* [Problem]: Copy every record below, exactly as written.

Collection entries
──────────
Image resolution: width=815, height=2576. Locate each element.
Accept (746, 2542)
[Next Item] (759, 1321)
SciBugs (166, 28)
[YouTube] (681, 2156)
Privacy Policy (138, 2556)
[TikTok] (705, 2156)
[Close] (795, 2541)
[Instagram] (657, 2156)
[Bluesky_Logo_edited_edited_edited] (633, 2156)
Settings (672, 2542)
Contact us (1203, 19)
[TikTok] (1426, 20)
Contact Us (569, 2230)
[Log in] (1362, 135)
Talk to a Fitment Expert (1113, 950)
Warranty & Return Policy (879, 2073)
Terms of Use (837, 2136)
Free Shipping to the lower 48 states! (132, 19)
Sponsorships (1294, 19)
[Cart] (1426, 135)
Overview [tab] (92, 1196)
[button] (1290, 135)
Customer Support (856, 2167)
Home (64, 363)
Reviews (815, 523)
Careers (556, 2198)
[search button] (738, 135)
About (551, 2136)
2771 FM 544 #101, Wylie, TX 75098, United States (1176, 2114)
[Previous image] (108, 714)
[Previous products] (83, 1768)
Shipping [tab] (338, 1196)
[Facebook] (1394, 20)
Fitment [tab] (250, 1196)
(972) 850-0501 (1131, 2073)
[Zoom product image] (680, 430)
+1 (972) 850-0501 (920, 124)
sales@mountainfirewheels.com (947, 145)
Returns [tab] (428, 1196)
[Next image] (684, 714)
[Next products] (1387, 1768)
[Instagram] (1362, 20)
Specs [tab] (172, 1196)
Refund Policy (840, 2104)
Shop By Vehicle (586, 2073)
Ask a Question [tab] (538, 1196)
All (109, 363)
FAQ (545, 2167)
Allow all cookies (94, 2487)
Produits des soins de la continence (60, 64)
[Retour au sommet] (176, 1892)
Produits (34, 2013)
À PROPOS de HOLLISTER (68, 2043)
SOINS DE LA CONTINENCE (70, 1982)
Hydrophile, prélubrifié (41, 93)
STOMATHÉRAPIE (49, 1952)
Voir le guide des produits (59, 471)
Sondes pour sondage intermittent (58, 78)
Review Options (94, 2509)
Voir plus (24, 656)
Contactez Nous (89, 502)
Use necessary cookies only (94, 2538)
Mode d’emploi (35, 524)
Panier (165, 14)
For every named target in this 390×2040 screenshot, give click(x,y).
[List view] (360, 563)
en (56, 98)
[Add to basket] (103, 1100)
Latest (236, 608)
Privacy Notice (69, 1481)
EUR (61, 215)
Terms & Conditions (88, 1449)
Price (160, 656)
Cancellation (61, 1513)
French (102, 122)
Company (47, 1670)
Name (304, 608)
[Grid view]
──────────
* [Solution below]:
Image resolution: width=815, height=2576. Locate each element.
Accept (746, 2542)
[Next Item] (759, 1321)
SciBugs (166, 28)
[YouTube] (681, 2156)
Privacy Policy (138, 2556)
[TikTok] (705, 2156)
[Close] (795, 2541)
[Instagram] (657, 2156)
[Bluesky_Logo_edited_edited_edited] (633, 2156)
Settings (672, 2542)
Contact us (1203, 19)
[TikTok] (1426, 20)
Contact Us (569, 2230)
[Log in] (1362, 135)
Talk to a Fitment Expert (1113, 950)
Warranty & Return Policy (879, 2073)
Terms of Use (837, 2136)
Free Shipping to the lower 48 states! (132, 19)
Sponsorships (1294, 19)
[Cart] (1426, 135)
Overview [tab] (92, 1196)
[button] (1290, 135)
Customer Support (856, 2167)
Home (64, 363)
Reviews (815, 523)
Careers (556, 2198)
[search button] (738, 135)
About (551, 2136)
2771 FM 544 #101, Wylie, TX 75098, United States (1176, 2114)
[Previous image] (108, 714)
[Previous products] (83, 1768)
Shipping [tab] (338, 1196)
[Facebook] (1394, 20)
Fitment [tab] (250, 1196)
(972) 850-0501 (1131, 2073)
[Zoom product image] (680, 430)
+1 (972) 850-0501 (920, 124)
sales@mountainfirewheels.com (947, 145)
Returns [tab] (428, 1196)
[Next image] (684, 714)
[Next products] (1387, 1768)
[Instagram] (1362, 20)
Specs [tab] (172, 1196)
Refund Policy (840, 2104)
Shop By Vehicle (586, 2073)
Ask a Question [tab] (538, 1196)
All (109, 363)
FAQ (545, 2167)
Allow all cookies (94, 2487)
Produits des soins de la continence (60, 64)
[Retour au sommet] (176, 1892)
Produits (34, 2013)
À PROPOS de HOLLISTER (68, 2043)
SOINS DE LA CONTINENCE (70, 1982)
Hydrophile, prélubrifié (41, 93)
STOMATHÉRAPIE (49, 1952)
Voir le guide des produits (59, 471)
Sondes pour sondage intermittent (58, 78)
Review Options (94, 2509)
Voir plus (24, 656)
Contactez Nous (89, 502)
Use necessary cookies only (94, 2538)
Mode d’emploi (35, 524)
Panier (165, 14)
For every named target in this 390×2040 screenshot, give click(x,y).
[List view] (360, 563)
en (56, 98)
[Add to basket] (103, 1100)
Latest (236, 608)
Privacy Notice (69, 1481)
EUR (61, 215)
Terms & Conditions (88, 1449)
Price (160, 656)
Cancellation (61, 1513)
French (102, 122)
Company (47, 1670)
Name (304, 608)
[Grid view]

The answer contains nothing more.